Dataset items
"""
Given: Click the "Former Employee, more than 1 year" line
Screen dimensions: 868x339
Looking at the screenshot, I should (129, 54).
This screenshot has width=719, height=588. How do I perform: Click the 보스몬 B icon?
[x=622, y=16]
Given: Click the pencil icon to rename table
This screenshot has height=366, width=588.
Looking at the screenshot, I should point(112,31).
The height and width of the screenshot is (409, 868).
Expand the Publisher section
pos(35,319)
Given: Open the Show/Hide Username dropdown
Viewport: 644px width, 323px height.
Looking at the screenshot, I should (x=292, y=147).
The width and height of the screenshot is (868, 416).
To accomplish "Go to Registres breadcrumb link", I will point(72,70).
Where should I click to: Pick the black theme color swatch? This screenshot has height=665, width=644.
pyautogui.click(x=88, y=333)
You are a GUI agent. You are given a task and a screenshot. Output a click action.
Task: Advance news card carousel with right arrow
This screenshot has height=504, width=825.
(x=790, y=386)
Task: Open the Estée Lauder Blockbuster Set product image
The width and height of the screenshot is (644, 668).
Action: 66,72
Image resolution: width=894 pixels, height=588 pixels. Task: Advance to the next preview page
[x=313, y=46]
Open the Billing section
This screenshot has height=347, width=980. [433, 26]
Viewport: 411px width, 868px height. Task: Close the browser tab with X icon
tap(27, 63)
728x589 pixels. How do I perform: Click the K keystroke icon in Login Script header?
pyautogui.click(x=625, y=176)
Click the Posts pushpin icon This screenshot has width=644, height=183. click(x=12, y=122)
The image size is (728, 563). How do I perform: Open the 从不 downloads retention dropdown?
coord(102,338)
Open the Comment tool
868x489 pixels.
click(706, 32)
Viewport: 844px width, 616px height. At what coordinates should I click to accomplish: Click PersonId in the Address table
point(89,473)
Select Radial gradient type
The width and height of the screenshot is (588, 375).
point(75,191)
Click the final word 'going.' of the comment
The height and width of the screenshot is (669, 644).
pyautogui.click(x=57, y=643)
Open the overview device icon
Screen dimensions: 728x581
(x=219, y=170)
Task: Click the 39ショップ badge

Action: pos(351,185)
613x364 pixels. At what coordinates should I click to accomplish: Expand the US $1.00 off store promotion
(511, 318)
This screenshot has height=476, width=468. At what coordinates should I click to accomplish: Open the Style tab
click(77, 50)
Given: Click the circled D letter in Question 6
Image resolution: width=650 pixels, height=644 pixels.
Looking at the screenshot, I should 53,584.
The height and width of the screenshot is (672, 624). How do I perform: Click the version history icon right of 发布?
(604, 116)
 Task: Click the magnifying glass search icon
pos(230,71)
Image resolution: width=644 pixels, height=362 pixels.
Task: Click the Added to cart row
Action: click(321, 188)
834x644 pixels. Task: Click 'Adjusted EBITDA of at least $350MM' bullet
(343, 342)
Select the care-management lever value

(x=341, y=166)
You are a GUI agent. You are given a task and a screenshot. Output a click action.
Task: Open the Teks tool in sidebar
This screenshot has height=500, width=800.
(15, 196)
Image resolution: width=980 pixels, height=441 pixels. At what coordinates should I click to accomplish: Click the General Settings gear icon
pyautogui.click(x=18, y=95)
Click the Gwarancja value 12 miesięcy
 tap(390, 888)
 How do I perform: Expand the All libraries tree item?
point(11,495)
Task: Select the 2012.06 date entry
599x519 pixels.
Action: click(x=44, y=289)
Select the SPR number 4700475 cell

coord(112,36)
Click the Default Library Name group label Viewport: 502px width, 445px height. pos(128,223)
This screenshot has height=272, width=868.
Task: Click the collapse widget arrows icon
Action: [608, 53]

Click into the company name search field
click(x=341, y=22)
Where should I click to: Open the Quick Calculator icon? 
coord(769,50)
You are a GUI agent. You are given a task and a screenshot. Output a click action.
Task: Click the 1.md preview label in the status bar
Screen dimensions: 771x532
"""
§ **WHAT YOU NEED TO DO**:
Output each line exactly, from the first line of the data down to the line that contains "Given: Click the pencil icon to rename table", both included.

§ **OUTPUT FOR THIS EXERCISE**:
Given: Click the "Former Employee, more than 1 year" line
Screen dimensions: 868x339
Looking at the screenshot, I should (129, 54).
This screenshot has width=719, height=588. How do I perform: Click the 보스몬 B icon?
[x=622, y=16]
Given: Click the pencil icon to rename table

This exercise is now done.